DATASET ENTRIES -
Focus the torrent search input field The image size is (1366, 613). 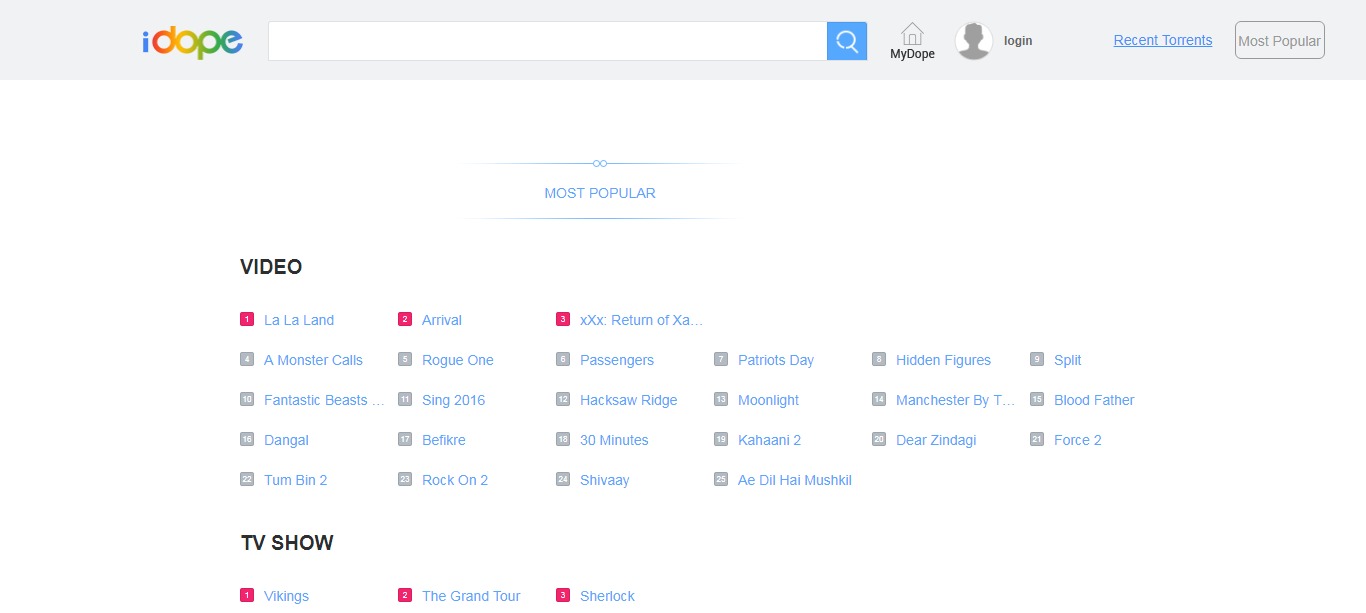(547, 41)
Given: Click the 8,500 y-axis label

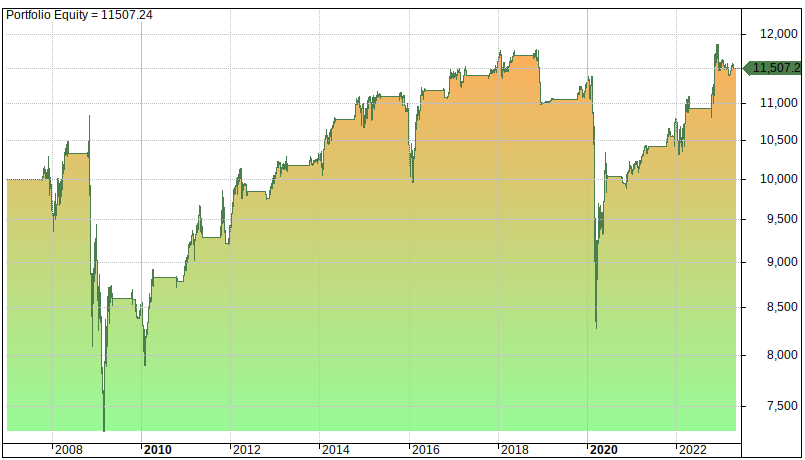Looking at the screenshot, I should 781,307.
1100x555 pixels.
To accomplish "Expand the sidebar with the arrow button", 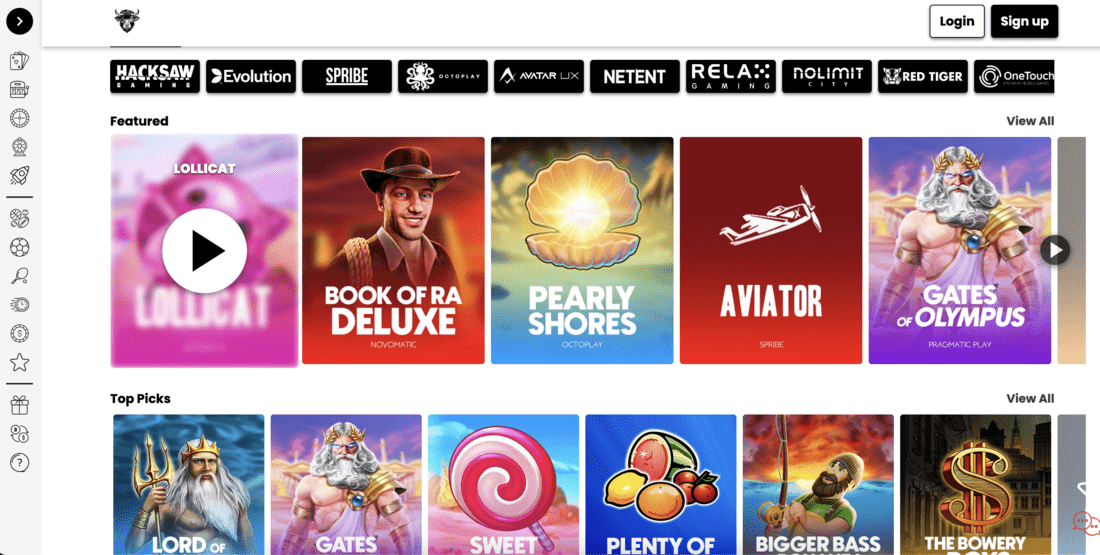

WORK TO BE COMPLETED -
An exact copy is needed of the lines running from the one with "1100x555 pixels." through the end of the data above, and of those lines only, without pictures.

FINAL ANSWER -
1100x555 pixels.
To accomplish "Expand the sidebar with the arrow button", 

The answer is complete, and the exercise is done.